» SOURCE EXTRACT:
Right. That’s it. Stop the world, I want to get off.
Not content with mucking about with the school day, or trying to tell us the British economy is in great shape when actually he’s had to break two of his three fiscal rules, George Osborne has decided to come after one of the things I hold dear.
What’s the point in putting a levy on something so unhealthy the mechanics, when working on my poorly car, used it to dissolve the muck on a bit of the engine?
To be fair, I was a little surprised when the BBC alert flashed up with BREAKING NEWS on my phone that the sugar tax would be introduced.
Stuck in a training session at the time, I thought there must have been more controversial things the Beeb could have interrupted me with.
But then I escaped my training and, after unmelting my brain, I was able to decipher what the problem was – sugar tax would hit tonic.
As in vodka and tonic.
Forget missing huge economic targets and yet promising to magic up £20bn to meet that crucial third fiscal rule by 2020.
Forget using the dispatch box as a soap box to lobby to stay in the EU.
And forget the recent uproar about forcing all schools to become academies when the academy system has been tried and found wanting.

» DIRECTIVES:
**1)** In the sugar tax column, which drink does the writer work out the tax would hit?
**2)** Carry on the column about the sugar tax from its last sentence.

» DATA BLOCK:

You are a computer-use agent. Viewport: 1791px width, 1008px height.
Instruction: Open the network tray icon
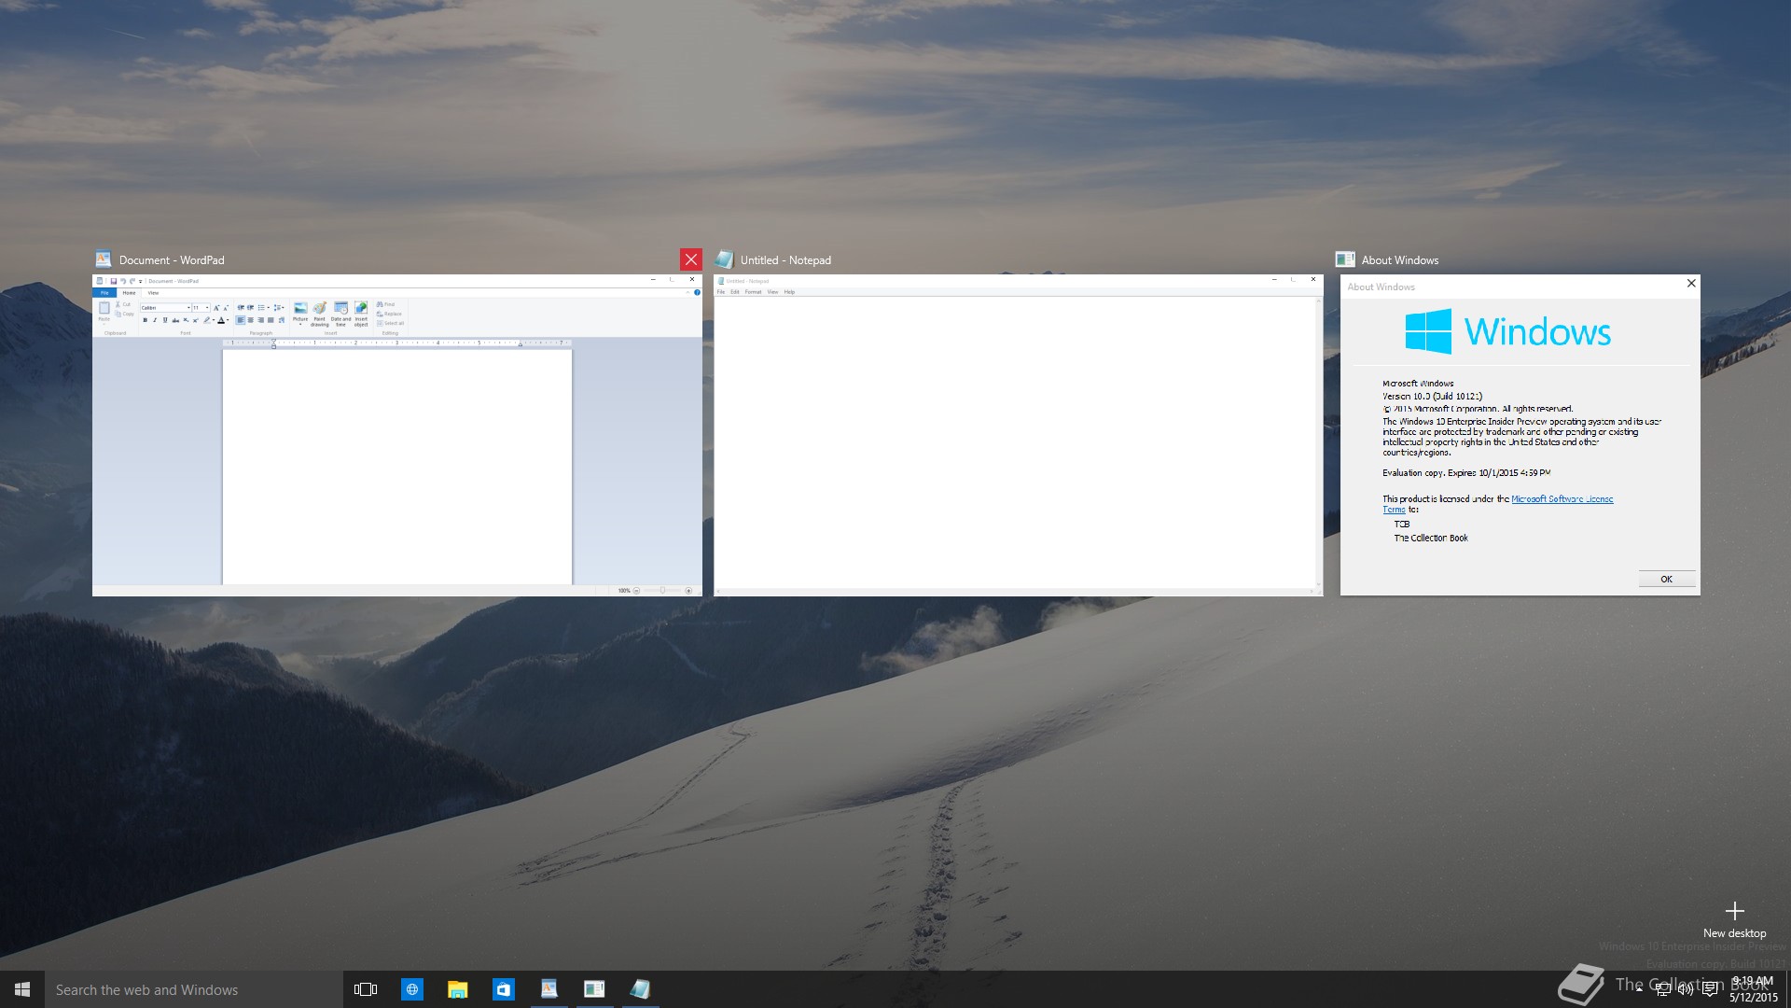point(1662,990)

» RESPONSES BY TASK:
**1)** Tonic, as in vodka and tonic.

**2)**
Nope, I agree with Auntie – it’s the sugar levy that’s the key issue here.
I also updated my budget yesterday, just to stay on top of things.
Unlike UK PLC, I should meet my fiscal obligations going forward.
I shouldn’t have to get in hock up to my eyeballs any more than I already am,
I’m planning for disaster – which has most recently manifested itself in a leaking roof, a broken car and a poorly cat – and I should have my debt paid down by 2020.
But what I hadn’t factored was a tax on things that people shouldn’t be buying anyway.
What’s the point in putting a levy on something so unhealthy the mechanics, when working on my aforementioned poorly car, used it to dissolve the muck on a bit of the engine?
A tax won’t stop children drinking fizzy drinks.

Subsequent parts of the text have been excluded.